In less than a decade, New York City has come to rival London as the world’s surveillance capital. A walk through Harlem could quickly confirm this—every step you take is captured on video. Passing by the General Grant Houses on 125th Street, you are picked up by police-operated cameras on the exterior of the red brick towers. Continuing eastward, a sign emblazoned with the slogan “NYPD Security Camera” catches your eye at the intersection with frederick Douglass Boulevard. fifteen feet above the street, two opaque globes attached to a blue-and-white box stenciled with the police department’s insignia look down on you.
Walk six blocks north on Adam Clayton Powell Jr. Boulevard to 131st Street, where an NYPD Sky Watch booth with tinted windows and surveillance cameras sits on risers across the street from the St. Nicholas Houses in rapidly gentrifying central Harlem. Return to 125th Street, and descend into the 2/3 subway station on Lenox Avenue. As you swipe your Metrocard and pass through the turnstile, you are picked up by a string of now-familiar globes, part of the MTA’s Passenger Identification System currently being installed throughout the subway —to combat terrorism, according to the MTA. Although security cameras have been used by private and public entities for decades, they have proliferated exponentially since September 11.

Items from a dataset

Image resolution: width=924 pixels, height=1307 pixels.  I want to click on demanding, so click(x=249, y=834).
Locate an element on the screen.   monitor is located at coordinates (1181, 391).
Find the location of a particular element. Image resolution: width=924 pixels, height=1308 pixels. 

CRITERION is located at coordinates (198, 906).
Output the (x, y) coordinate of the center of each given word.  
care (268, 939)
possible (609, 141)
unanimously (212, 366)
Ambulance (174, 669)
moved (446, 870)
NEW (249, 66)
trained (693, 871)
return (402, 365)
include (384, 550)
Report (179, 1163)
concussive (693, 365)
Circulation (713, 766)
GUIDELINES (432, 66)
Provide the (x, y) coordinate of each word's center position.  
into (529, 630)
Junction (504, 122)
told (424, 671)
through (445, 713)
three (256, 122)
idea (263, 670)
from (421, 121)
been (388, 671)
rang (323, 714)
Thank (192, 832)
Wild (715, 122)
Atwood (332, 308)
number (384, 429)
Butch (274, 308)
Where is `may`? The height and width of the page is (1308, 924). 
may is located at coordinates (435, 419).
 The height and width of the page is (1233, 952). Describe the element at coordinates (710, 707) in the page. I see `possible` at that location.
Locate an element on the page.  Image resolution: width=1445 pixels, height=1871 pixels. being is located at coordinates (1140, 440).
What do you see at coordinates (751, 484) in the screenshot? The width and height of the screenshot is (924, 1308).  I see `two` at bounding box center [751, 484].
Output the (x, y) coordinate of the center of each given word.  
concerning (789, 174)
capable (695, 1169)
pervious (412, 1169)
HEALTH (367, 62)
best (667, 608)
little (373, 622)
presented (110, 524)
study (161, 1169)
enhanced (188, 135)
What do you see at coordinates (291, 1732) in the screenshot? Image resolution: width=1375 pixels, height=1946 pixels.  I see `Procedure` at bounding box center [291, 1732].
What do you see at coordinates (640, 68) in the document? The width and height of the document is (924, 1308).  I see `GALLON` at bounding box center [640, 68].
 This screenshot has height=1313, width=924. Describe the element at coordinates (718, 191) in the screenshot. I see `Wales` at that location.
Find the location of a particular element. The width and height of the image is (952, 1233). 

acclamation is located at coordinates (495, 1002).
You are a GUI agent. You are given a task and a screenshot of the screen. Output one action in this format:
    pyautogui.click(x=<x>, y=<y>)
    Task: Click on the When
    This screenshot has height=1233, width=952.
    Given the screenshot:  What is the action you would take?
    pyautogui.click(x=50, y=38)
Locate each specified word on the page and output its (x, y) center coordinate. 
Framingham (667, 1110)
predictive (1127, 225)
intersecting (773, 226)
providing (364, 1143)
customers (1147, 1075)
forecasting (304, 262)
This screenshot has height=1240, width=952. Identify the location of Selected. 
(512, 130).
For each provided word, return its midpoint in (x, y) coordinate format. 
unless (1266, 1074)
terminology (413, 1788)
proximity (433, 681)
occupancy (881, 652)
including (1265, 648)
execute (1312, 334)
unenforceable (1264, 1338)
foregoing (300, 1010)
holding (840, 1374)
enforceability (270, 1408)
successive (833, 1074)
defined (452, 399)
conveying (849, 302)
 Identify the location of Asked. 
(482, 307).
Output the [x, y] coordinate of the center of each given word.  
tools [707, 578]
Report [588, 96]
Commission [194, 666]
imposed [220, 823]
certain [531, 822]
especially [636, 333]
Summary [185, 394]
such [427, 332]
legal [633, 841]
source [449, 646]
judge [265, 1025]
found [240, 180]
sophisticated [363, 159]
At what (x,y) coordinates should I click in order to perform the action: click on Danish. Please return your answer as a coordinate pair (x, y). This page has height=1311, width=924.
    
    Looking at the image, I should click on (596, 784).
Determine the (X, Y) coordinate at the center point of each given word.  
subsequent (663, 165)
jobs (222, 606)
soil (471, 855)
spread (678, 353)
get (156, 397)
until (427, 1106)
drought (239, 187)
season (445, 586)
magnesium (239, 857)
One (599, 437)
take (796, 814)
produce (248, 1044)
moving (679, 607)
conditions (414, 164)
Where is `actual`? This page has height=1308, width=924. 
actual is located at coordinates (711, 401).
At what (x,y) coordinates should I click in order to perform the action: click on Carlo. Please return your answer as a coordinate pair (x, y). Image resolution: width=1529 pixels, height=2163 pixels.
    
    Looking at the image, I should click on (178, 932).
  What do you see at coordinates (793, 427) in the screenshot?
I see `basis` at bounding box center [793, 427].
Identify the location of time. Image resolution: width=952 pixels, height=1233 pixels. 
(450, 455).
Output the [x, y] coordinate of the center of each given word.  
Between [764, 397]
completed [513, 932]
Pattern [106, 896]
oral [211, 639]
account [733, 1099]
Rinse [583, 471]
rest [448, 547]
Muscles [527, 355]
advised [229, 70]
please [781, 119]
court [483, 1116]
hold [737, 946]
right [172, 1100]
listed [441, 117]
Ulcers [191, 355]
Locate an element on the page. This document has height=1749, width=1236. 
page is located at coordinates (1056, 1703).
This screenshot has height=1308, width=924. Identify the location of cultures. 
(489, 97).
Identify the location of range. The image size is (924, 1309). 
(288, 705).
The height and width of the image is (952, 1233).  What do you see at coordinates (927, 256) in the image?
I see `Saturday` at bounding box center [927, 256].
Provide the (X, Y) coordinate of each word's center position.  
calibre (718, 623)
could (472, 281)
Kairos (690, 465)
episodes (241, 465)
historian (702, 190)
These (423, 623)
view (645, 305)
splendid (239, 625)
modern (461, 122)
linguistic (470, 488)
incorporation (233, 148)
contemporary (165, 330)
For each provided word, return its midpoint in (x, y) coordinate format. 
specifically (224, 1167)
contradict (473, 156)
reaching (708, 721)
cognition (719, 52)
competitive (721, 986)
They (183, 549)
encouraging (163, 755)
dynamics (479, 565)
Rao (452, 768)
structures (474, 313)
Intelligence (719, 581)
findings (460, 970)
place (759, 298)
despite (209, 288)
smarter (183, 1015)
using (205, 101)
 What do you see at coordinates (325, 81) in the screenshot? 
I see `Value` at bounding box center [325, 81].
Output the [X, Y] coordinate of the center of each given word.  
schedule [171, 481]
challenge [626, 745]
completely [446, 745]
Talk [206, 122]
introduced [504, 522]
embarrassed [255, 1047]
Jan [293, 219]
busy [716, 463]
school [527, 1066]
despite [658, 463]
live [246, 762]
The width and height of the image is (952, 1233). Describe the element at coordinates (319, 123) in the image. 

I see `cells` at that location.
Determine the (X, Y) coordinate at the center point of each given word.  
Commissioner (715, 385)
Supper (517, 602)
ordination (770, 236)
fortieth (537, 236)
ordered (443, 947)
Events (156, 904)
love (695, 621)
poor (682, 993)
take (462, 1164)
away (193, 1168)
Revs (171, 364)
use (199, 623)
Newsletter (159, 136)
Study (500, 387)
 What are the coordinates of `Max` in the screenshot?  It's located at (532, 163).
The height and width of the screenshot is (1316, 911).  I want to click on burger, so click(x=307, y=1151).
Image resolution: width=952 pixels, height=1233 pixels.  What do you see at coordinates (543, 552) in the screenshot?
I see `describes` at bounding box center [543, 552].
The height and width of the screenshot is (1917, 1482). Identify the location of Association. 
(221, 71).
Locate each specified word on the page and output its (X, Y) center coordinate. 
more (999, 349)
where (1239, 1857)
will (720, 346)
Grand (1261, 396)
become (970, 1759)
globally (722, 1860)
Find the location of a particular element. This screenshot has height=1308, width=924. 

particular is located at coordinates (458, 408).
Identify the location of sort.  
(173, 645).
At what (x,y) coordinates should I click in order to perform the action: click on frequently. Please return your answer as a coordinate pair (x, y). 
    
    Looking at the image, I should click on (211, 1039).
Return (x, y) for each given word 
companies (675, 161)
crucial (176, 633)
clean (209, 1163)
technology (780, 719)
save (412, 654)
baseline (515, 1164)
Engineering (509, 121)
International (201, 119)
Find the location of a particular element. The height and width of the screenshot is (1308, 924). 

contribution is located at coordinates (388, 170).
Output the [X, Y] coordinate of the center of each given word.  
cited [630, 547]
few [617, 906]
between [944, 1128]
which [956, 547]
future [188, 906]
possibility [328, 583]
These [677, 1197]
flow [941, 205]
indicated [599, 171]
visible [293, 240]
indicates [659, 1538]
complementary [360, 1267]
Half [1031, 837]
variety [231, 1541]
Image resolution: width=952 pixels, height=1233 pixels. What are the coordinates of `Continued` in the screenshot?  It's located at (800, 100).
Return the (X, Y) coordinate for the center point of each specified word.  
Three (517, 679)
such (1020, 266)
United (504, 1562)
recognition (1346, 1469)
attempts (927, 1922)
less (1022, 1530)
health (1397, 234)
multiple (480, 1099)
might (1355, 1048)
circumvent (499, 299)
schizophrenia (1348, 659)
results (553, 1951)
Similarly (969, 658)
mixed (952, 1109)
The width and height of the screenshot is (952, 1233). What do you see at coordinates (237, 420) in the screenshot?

§ JOBS
1. Using the passage about New York surveillance, answer each question:
(a) On which street do you pass the General Grant Houses?
(b) Across the street from which housing complex does the NYPD Sky Watch booth sit?
(c) What system is the MTA installing throughout the subway?
2. Reproduce word for word the part of the passage about New York surveillance starting with "Walk six blocks" and going on through "since September 11.".
Rely only on the passage about New York surveillance.

§ OUTPUTS BY TASK
1.
(a) 125th Street
(b) The St. Nicholas Houses
(c) The Passenger Identification System

2.
Walk six blocks north on Adam Clayton Powell Jr. Boulevard to 131st Street, where an NYPD Sky Watch booth with tinted windows and surveillance cameras sits on risers across the street from the St. Nicholas Houses in rapidly gentrifying central Harlem. Return to 125th Street, and descend into the 2/3 subway station on Lenox Avenue. As you swipe your Metrocard and pass through the turnstile, you are picked up by a string of now-familiar globes, part of the MTA’s Passenger Identification System currently being installed throughout the subway —to combat terrorism, according to the MTA. Although security cameras have been used by private and public entities for decades, they have proliferated exponentially since September 11.